Seattle, San Francisco and Boston are all among the cities Army planners say they are looking at for the Futures Command. Mark T. Esper, the secretary of the Army, said that whoever is chosen to lead the command will be “not a traditional person who spent all their time in combat units, but someone who understands the acquisition process, and who understands the corporate Army.” Ten cities should be selected within the next two months as finalists for hosting the command.
The Army is making many of the changes in an effort to figure out how to fight multiple types of wars at the same time.
More than 16 years of counterinsurgency warfare has taught military leaders one thing: The burden of fighting jihadists in multiple places is unlikely to go away anytime soon. Even today, almost eight years after President Barack Obama announced the end of combat in Iraq and three years after he announced the end of combat in Afghanistan, American troops are deployed in both countries, not to mention Syria, Niger, Somalia, Libya and Mali.
General Milley, the Army chief of staff, has repeatedly expressed concern that the Army has lost what he calls its “muscle memory” of how to fight big land wars. Beyond that, Army leaders — many of them students of history — say that for almost 200 years, the Army has often gotten the first battle of major wars wrong.
In particular, General Milley has cited the ill-fated Battle of Kasserine Pass during World War II, when unprepared American troops were outfoxed and pummeled by German forces. And he has mentioned Task Force Smith, the small, poorly equipped unit mauled by North Korean troops in 1950 during the Korean War.
The quickest way to guard against a repeat of these debacles, Army planners say, is to emphasize readiness and to streamline the process for getting new technology to soldiers.
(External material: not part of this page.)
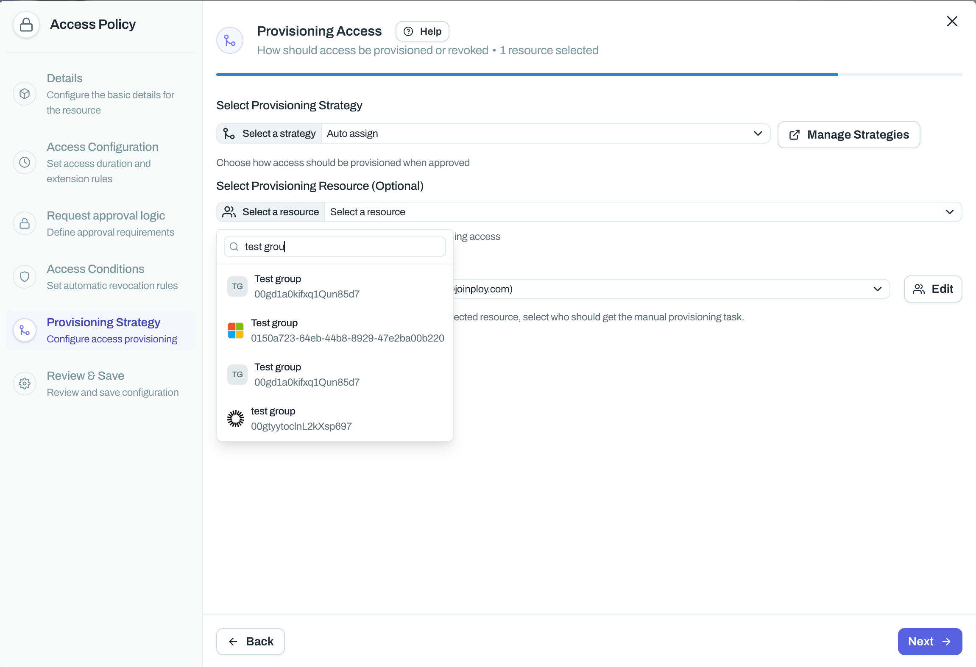Click the Provisioning Access header branch icon
The height and width of the screenshot is (667, 976).
click(230, 41)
At Fort Sill, where 16 percent of Army recruits go through basic training and soldiers learn long-range artillery maneuvers, Futures Command leaders will consult directly with troops about how to update artillery pieces to improve speed and range.
On a cold afternoon on the artillery field last month, soldiers were training to fire the Paladin, a decades-old tracked vehicle that moves along with Army units and can fire at a distance. A few hundred yards away, a handful of soldiers were using another piece, the howitzer, for artillery practice.
These are the pieces Futures Command will seek to update, Army leaders said, with an aim of making them more effective from a distance — putting American soldiers out of the target range of adversaries.
The same concept is at work with new night vision goggle cameras that can be mounted on weapons and feed an image to the goggles. In essence, explained Sgt. Eric Janson, an Army weapons squad leader, “whatever your rifle is pointed at, you can see in a heads-up display” in your goggles. That means a soldier could, for instance, position a rifle above his head, squat and take cover, and still shoot a target.
The goggles cost $23,000 each. Army leaders say they hope to reduce the price over time, as they buy in bulk. But it will not come down much; the old ones were still $15,000 each.
They say they hope to have them in soldiers’ hands, finally, sometime this year.